None of this, of course, takes away from what a great game Luigi’s Mansion is. It has been at least ten years since the last time I played this game, and I’m still delighted by how fun and methodical the experience has been. After how complex flashlight became and overwhelmingly puzzle heavy the sequel was, the original game feels wonderfully focused and streamlined. The mansion is a joy to explore and open up room by room, and the more involved fights between named ghosts break up the pace delightfully. The overall presentation and world is also just so freaking charming, with the masterful mix of Kazumi Totaka and Shinobu Tanaka’s excellent main theme, and Luigi actually humming along with that theme being a real highlight. A surprisingly weird sense of humor helps tie it all together, with Luigi, in general, being a lot more vocal and thoughtful than Mario pretty much ever is (at least in text, describing things seen through the GameBoy Horror screen, or items picked up and examined). The Mario items especially, which are lost pieces of Mario’s gear (his hat, a glove, etc) prove to be the funniest, making the otherwise sparkly clean mascot seem more like a gross weirdo in person.

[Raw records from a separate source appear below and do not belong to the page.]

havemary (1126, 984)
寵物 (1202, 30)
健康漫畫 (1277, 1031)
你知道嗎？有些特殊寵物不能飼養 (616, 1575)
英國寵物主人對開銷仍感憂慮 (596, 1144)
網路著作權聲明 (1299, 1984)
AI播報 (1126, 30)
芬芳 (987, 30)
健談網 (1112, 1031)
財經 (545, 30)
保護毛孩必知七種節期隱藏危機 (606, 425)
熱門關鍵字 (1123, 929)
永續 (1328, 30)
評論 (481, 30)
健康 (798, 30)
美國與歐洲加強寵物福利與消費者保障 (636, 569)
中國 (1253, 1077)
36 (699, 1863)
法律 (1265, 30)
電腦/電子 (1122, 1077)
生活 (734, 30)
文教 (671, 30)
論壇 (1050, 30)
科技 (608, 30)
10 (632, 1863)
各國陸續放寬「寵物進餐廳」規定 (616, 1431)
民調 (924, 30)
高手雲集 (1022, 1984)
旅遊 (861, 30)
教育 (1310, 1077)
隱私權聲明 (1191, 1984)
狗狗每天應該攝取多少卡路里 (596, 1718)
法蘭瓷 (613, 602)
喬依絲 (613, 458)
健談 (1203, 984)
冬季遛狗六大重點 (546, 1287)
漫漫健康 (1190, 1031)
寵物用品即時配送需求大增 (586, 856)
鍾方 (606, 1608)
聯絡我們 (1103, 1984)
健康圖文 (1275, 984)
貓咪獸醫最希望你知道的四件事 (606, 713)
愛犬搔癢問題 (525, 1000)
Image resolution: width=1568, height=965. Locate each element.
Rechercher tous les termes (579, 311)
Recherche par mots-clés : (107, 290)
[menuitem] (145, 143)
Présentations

Overall, if you have a youngster interested in horror that can’t play the more intense games out there, Luigi’s Mansion could quite possibly be one of the best ways to introduce the core concepts of the survival horror genre to a new player. If you’re a veteran horror fan, Luigi’s Mansion is a charming delight that’s just as well polished and designed as any other Mario game. Some weird hiccups with the transition to 3DS aside (which do little more than highlight how strange it is that this was ported to 3DS rather than Switch), nothing gets in the way of how good this game feels.

(8 / 10)

Great

A review copy was purchased for Nintendo 3DS.